* _Extracted records_

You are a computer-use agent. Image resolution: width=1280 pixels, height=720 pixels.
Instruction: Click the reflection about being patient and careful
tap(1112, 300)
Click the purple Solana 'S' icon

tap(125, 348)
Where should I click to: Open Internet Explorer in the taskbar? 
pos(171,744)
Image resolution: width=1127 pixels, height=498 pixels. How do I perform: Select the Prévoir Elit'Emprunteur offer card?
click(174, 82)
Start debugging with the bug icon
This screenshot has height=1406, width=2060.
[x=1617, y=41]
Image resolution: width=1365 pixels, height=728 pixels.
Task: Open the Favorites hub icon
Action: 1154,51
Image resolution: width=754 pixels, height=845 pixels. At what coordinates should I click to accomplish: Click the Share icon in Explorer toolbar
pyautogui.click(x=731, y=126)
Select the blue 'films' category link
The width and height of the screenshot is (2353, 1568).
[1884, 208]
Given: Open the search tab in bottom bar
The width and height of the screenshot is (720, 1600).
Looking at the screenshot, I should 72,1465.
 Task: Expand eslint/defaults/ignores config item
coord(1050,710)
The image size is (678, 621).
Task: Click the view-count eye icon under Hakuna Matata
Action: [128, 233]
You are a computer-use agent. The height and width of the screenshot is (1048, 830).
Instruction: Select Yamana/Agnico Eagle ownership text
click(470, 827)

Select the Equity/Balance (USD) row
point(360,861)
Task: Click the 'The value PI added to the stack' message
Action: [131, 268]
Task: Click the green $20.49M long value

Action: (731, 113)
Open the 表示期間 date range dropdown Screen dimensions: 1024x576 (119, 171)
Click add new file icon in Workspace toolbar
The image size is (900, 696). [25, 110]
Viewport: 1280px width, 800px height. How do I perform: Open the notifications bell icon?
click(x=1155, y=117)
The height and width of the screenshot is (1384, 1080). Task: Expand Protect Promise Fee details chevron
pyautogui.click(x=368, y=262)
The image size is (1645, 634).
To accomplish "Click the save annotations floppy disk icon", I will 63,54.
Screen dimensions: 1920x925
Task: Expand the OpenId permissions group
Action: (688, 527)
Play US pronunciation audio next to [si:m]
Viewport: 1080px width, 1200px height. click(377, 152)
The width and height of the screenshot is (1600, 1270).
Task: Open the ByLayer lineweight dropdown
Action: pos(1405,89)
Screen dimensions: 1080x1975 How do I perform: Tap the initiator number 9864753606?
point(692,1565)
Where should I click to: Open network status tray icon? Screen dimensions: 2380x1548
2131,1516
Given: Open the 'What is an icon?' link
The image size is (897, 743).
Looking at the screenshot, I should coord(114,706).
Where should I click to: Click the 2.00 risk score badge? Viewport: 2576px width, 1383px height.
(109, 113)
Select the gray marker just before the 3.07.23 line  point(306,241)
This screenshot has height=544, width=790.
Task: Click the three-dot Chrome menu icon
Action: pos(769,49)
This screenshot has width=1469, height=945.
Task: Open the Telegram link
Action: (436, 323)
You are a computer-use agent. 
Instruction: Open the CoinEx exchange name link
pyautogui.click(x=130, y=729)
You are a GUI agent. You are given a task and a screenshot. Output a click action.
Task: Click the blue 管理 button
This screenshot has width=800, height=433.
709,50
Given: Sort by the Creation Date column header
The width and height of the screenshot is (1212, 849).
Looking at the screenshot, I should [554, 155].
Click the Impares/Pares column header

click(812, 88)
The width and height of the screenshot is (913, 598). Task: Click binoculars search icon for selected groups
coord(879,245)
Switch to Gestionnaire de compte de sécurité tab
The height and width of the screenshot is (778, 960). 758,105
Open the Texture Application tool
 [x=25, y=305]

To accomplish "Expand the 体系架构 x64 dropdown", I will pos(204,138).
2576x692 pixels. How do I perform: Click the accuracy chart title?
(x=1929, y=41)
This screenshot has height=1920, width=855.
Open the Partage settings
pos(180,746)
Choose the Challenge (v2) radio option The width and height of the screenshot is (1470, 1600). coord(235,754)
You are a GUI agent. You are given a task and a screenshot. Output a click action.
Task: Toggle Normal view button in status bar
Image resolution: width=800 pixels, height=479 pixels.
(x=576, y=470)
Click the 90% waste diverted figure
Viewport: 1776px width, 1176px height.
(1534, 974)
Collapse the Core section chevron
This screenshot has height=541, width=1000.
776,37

* _Written instruction_
Format everything from the line containing "Select the blue 'films' category link" down to the line containing "click(470, 827)" in the entries above as a JSON list of strings, one string per line, leaving out blank lines.

* _Worked answer_
[
  "Select the blue 'films' category link",
  "The width and height of the screenshot is (2353, 1568).",
  "[1884, 208]",
  "Given: Open the search tab in bottom bar",
  "The width and height of the screenshot is (720, 1600).",
  "Looking at the screenshot, I should 72,1465.",
  " Task: Expand eslint/defaults/ignores config item",
  "coord(1050,710)",
  "The image size is (678, 621).",
  "Task: Click the view-count eye icon under Hakuna Matata",
  "Action: [128, 233]",
  "You are a computer-use agent. The height and width of the screenshot is (1048, 830).",
  "Instruction: Select Yamana/Agnico Eagle ownership text",
  "click(470, 827)"
]